# Solved: website page Loading questions



## skyhigh007 (Jun 17, 2004)

Hi

My question is Does your whole web page reloads everything even though you are using the same background for all the pages?

Ex: If I'm on my home page and a user clicks on the "About us" or "contact us" page, does it mean everything reloads for " About us" or " contact us" page ?

I'm trying to figure out a way to save some bandwidth.


Thank you


----------



## tomdkat (May 6, 2006)

Items like graphics will be cached and shouldn't be downloaded again unless the browser cache is disabled or there are HTTP headers instructing the browser not to cache that item. Of course, as you change pages the new pages will be downloaded but then they will be cached.

Depending on how the browser is configured, it will check more frequently or less frequently to see if any of the cached content has changed so it can download fresh copies, if necessary.

A GREAT way to save bandwidth is to scale images down to their desired display size instead of using HTML to scale the image for you. Use GIFs or JPEGs and stay away from PNGs unless you can keep the PNGs small in size. PNGs can get LARGE in size. Keep the DPI of the images around 72. Keep the file sizes of images small.

Another way to conserve bandwidth is to put common CSS and JavaScript in external files that are shared across pages instead of embedding CSS and JavaScript in the HTML files themselves.

Lastly, use CSS for page layout and ditch HTML tables for page layout to reduce page size.

Peace....


----------



## skyhigh007 (Jun 17, 2004)

thanks for the reply. I did everything that you have mentioned in the above regarding how to set image, css, and javascript. But I still see my whole page gets reloaded.
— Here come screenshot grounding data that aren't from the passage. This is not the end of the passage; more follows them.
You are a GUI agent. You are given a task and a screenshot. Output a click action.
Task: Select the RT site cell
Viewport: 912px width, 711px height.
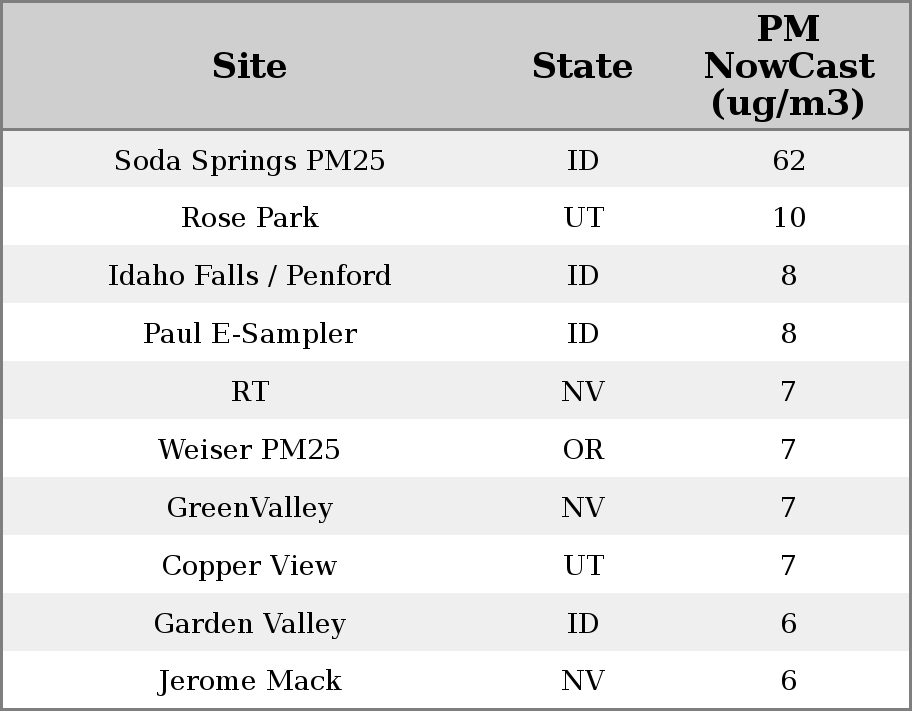[x=249, y=392]

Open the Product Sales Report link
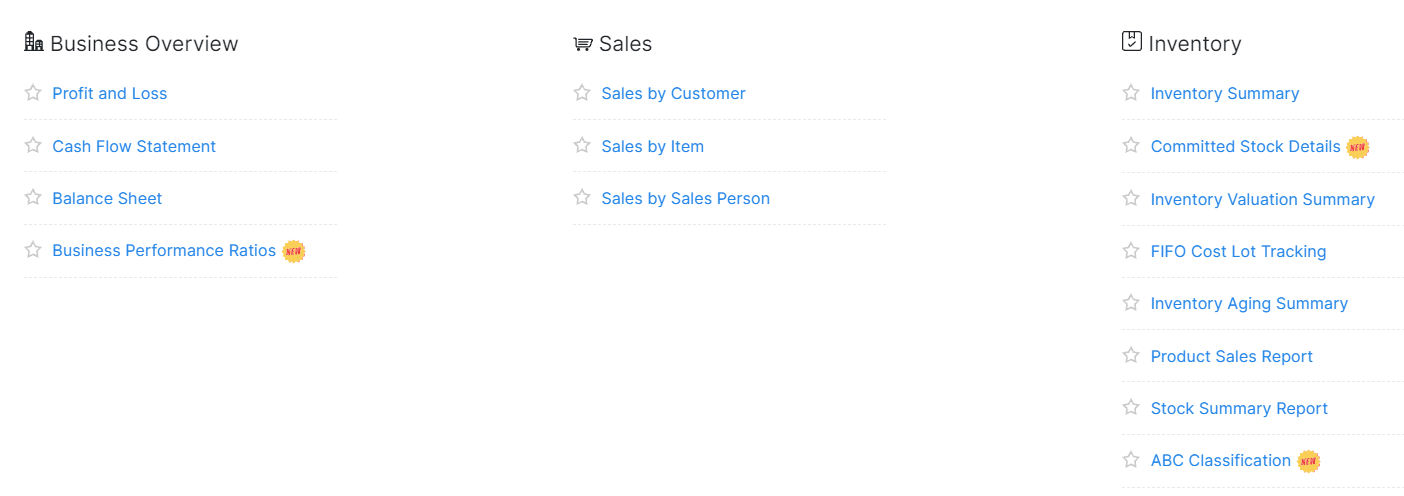1231,356
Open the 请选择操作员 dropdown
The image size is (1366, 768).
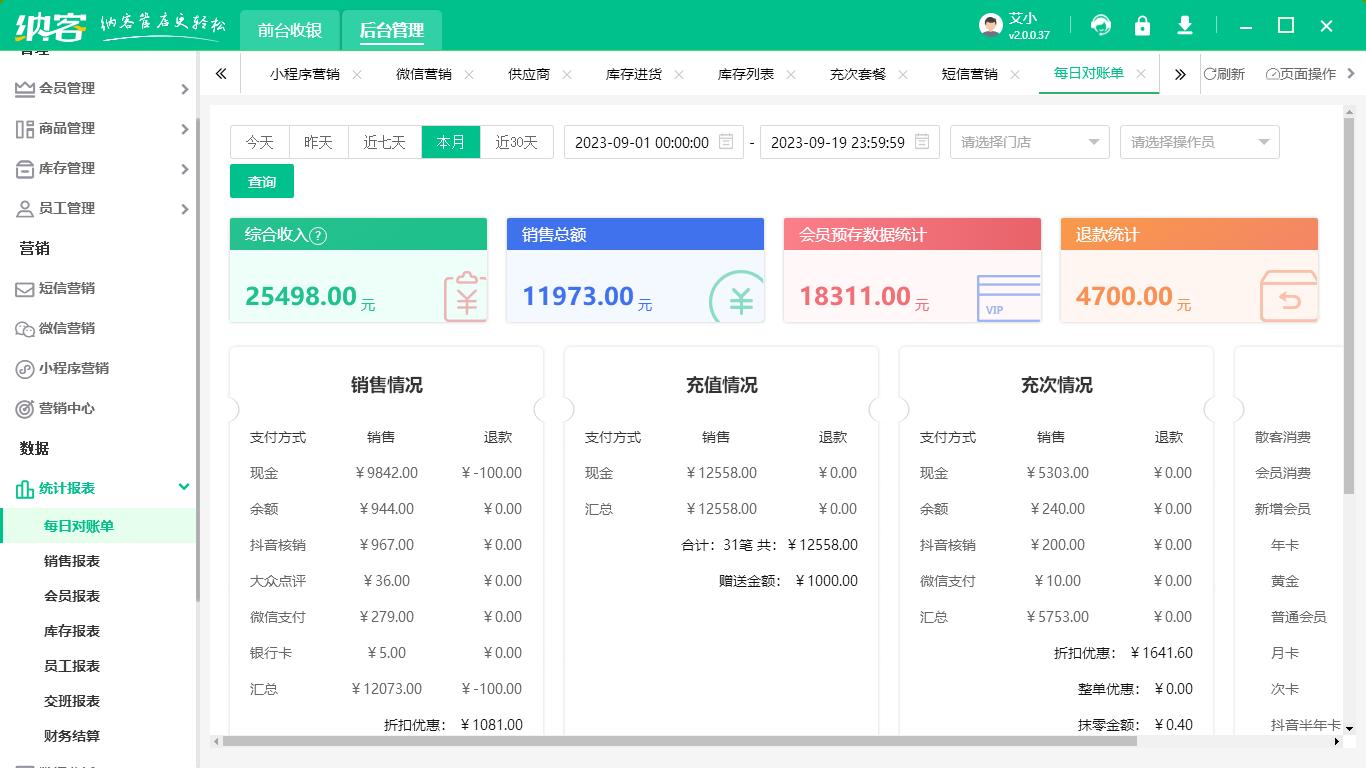1199,142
By the way, how do you check the http headers instructions to see the cache?


----------



## tomdkat (May 6, 2006)

Those will be "pragma" directives in the HTML files themselves. If you aren't aware of these already, chances are they aren't being used at all.
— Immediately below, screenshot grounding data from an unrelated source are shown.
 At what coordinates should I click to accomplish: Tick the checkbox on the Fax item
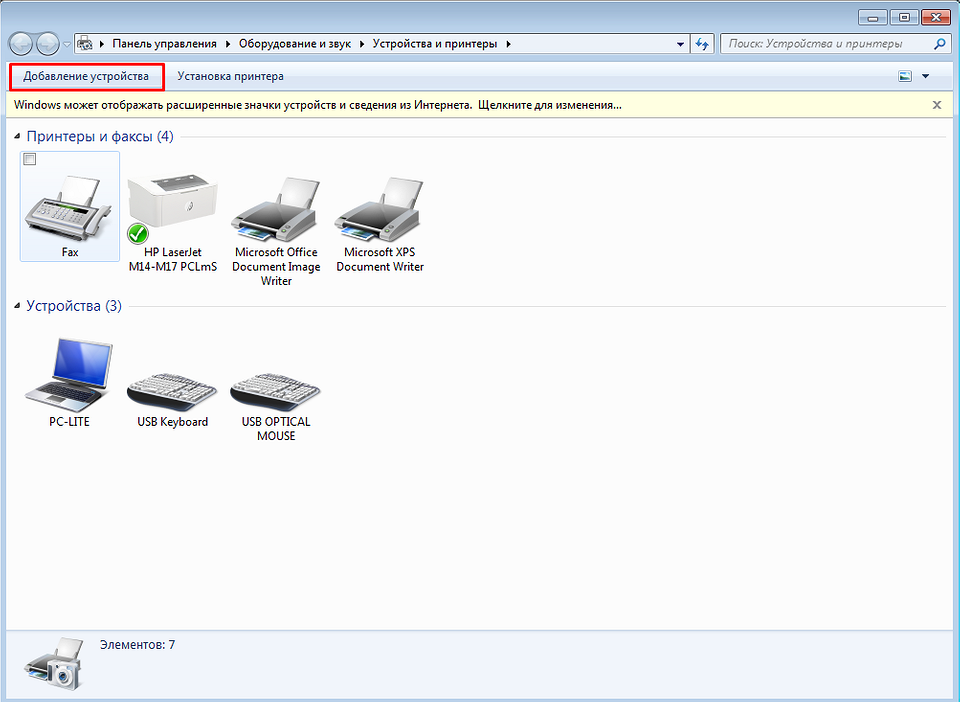[x=30, y=160]

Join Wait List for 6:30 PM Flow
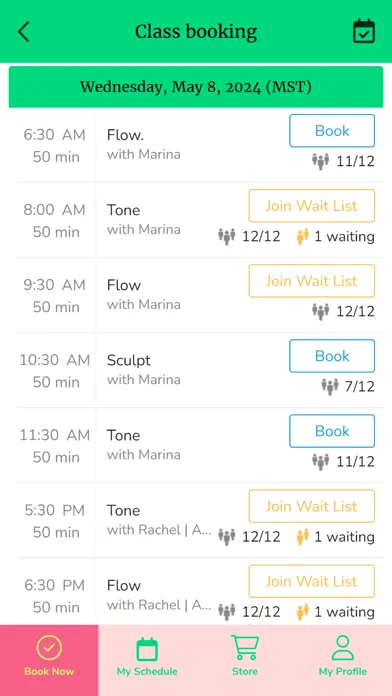tap(312, 581)
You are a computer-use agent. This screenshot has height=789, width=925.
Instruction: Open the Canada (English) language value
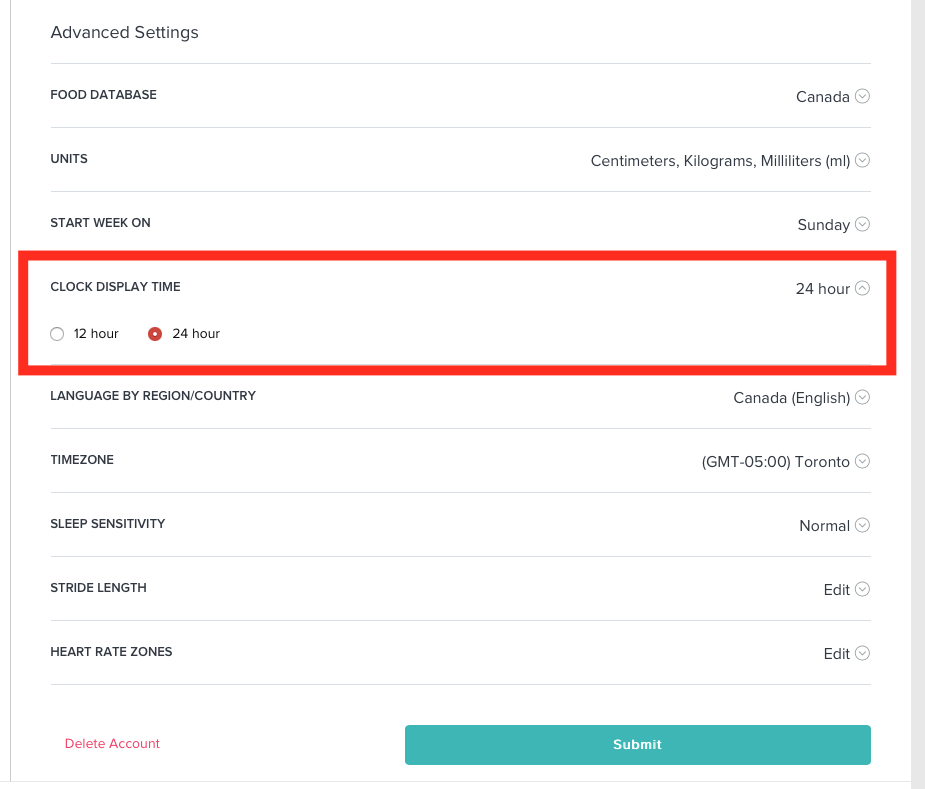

Something else to consider, the browser displaying a blank page as the new page loads doesn't mean it's downloading everything again.

Peace...


----------



## skyhigh007 (Jun 17, 2004)

When you click on the button, I can see it loads the whole page. It gives a quick blink. Any other areas I might need to look at? EX: coding ?


----------



## tomdkat (May 6, 2006)

skyhigh007 said:


> When you click on the button, I can see it loads the whole page. It gives a quick blink.
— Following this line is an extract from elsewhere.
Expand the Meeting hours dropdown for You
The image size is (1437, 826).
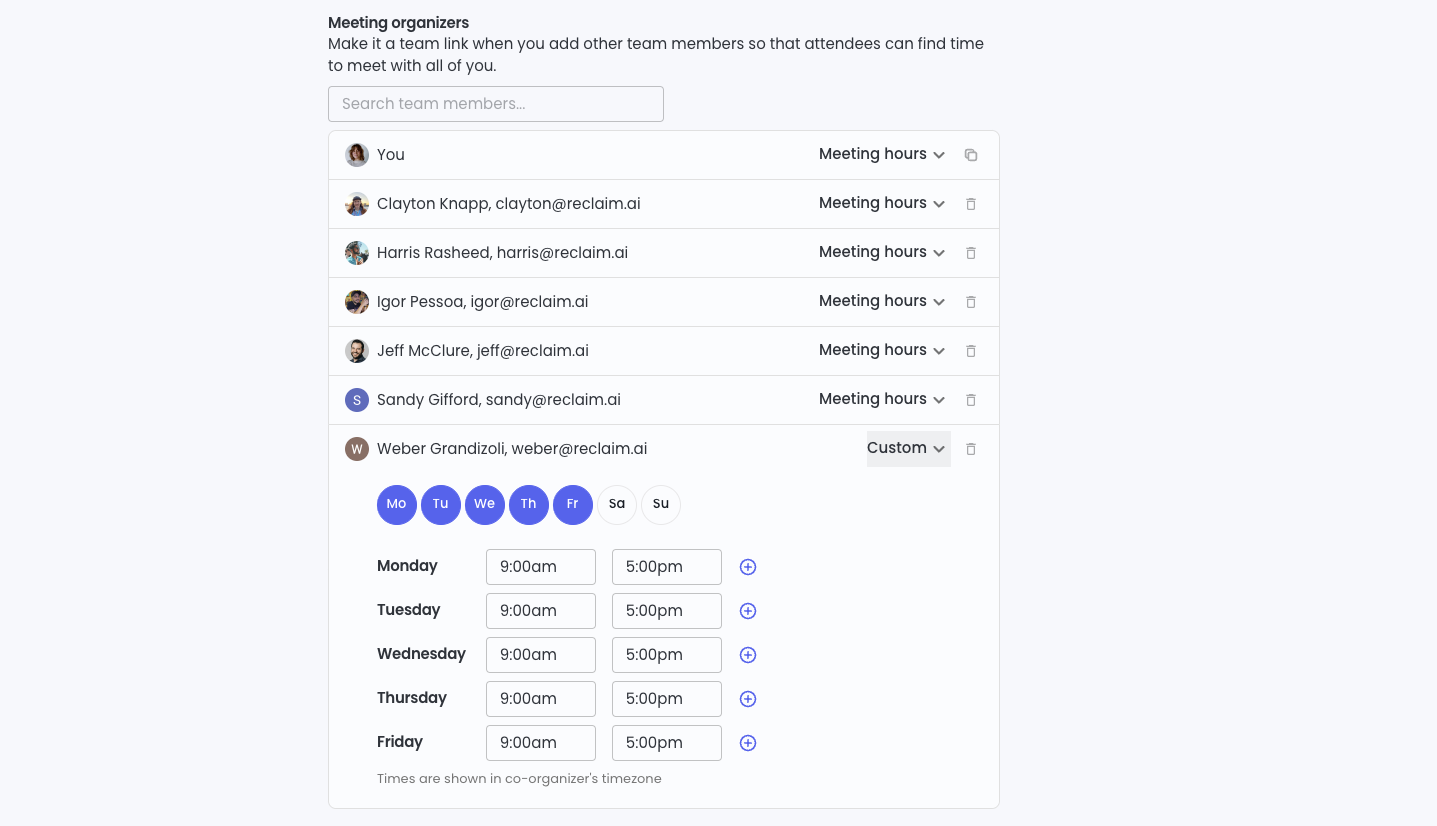pos(881,154)
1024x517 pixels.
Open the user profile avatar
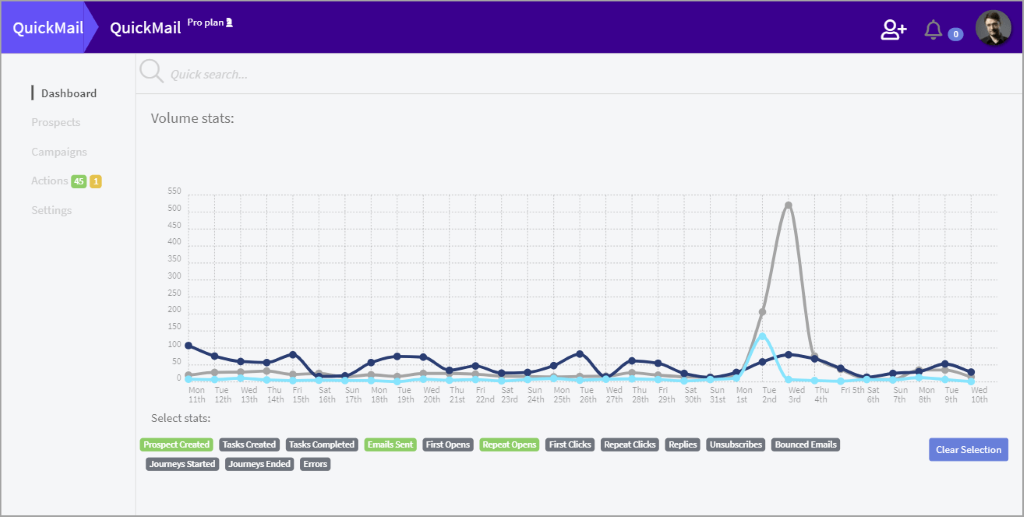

That's what I mean. By virtue of seeing the "blink", that doesn't mean images and other stuff is actually being downloaded *again*. Of course, the new page will load (at least the first time) and subsequent times you'll get cached versions. Different browsers will cache differently so you might be different behavior.

Without seeing the site in question, it's hard to comment on anything specific that could be changed. I checked out your gallery in the other thread and outside of the first loading of the images, the content loaded quickly.

Peace...


----------



## skyhigh007 (Jun 17, 2004)

I know that you have to load int he first time, but it keeps on reloading it every time it goes to those pages.


----------



## tomdkat (May 6, 2006)

I don't think it is. I've experienced what you describe on THIS forum. Sometimes the techguy header at the top will stay in place as I switch forums and sometimes it will disappear and re-appear but it isn't being downloaded.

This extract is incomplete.